Pools of features, organized by version
A license is actually a set of features. Different license types are made up of different sets of features. This table shows the various features that make up different FlexSim license types (Enterprise, Educational, Runtime, etc):
Each license is set to a given version, and each of the contained features is at that version.
With that background, once a license is activated on a license server, its features are added to a pool of license features at a given version. So for instance, let's say you have the following 2 licenses activated to your license server:
- Enterprise 23.0 - 2 seats
- Runtime 22.2 - 1 seat
Once these licenses are activated to your license server, the server actually has no idea it has 2 Enterprise and 1 Runtime. It sees only the following pools of license features:
- dragdropconnect 2 seats [23.0: 2 seats] (the Runtime license didn't provide one of these)
- expertfit 3 seats [23.0: 2 seats, 22.2: 1 seat]
- compile 3 seats [23.0: 2 seats, 22.2: 1 seat]
- xmlsaveload 2 seats [23.0: 2 seats] (the Runtime license didn't provide one of these)
- commercialuse 3 seats [23.0: 2 seats, 22.2: 1 seat]
- createobjects 2 seats [23.0: 2 seats] (the Runtime license didn't provide one of these)
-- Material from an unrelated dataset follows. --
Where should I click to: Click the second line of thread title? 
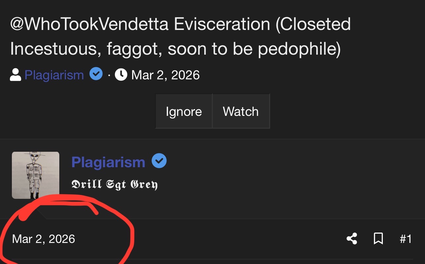175,49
- modeltree 1 seat [22.2: 1 seat] (not a feature of Enterprise licenses)
FlexSim software is feature-greedy
By default, when a FlexSim install contacts a license server for a license, it will try to get 1 of every feature at the software's version or later. In this way we say that FlexSim software is "greedy". For instance, under the above scenario, when you start FlexSim 22.2, the software will default to pull the following features:
The italicized features are Enterprise-specific. The bold feature is Runtime specific. The software just tries to get one of each feature, so now its feature set is a hybrid of Enterprise+Runtime. In the software it reports a "Custom" license:
If a 2nd person were to open the 22.2 software, they would get that same set, minus the one modeltree feature from Runtime, essentially giving them the 2nd Enterprise seat.
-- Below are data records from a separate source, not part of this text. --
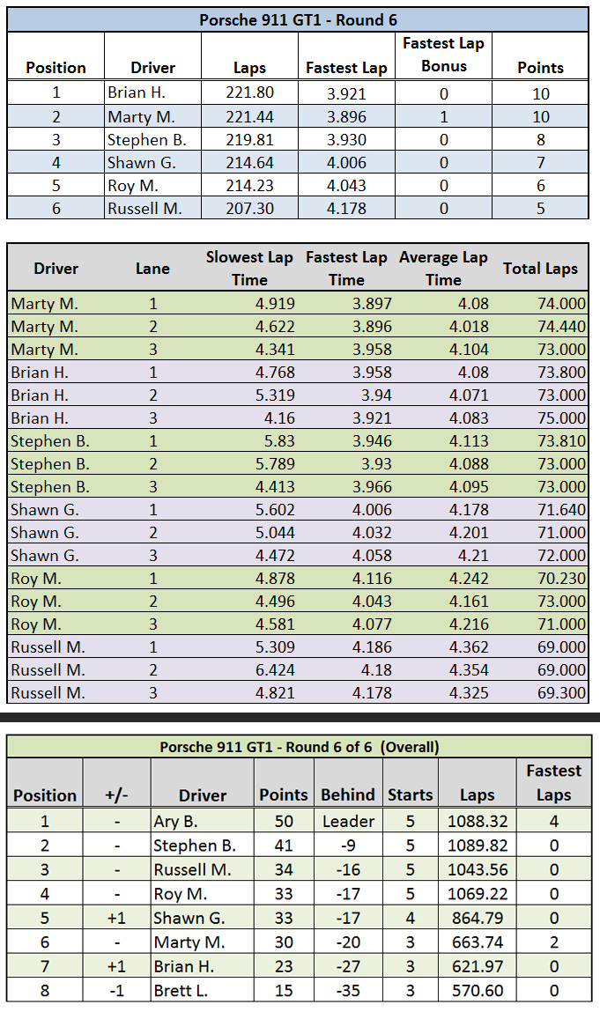Select the "Round 6 of 6 (Overall)" title
This screenshot has height=1012, width=600.
click(x=299, y=747)
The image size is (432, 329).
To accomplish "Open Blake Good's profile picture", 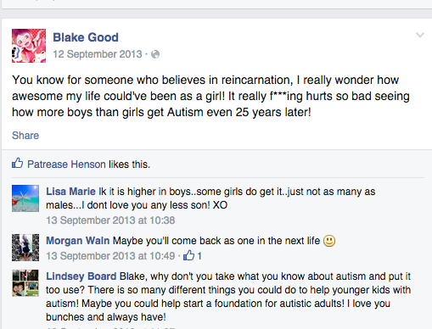I will [29, 46].
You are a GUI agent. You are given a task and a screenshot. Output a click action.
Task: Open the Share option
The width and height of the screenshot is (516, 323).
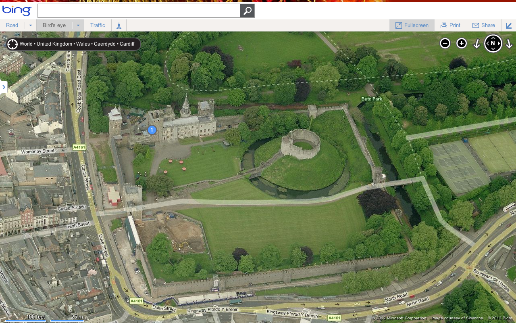tap(483, 25)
If a 3rd person tried to open the software in version 22.2, they would get a slightly hobbled version of a Runtime license, without the modeltree feature. Any in-software features that relied on that being present would be blocked.
Only checkout features for license type
The software includes an option to limit what features it will ask for:
In this way you can ensure that the right people are getting the right feature set.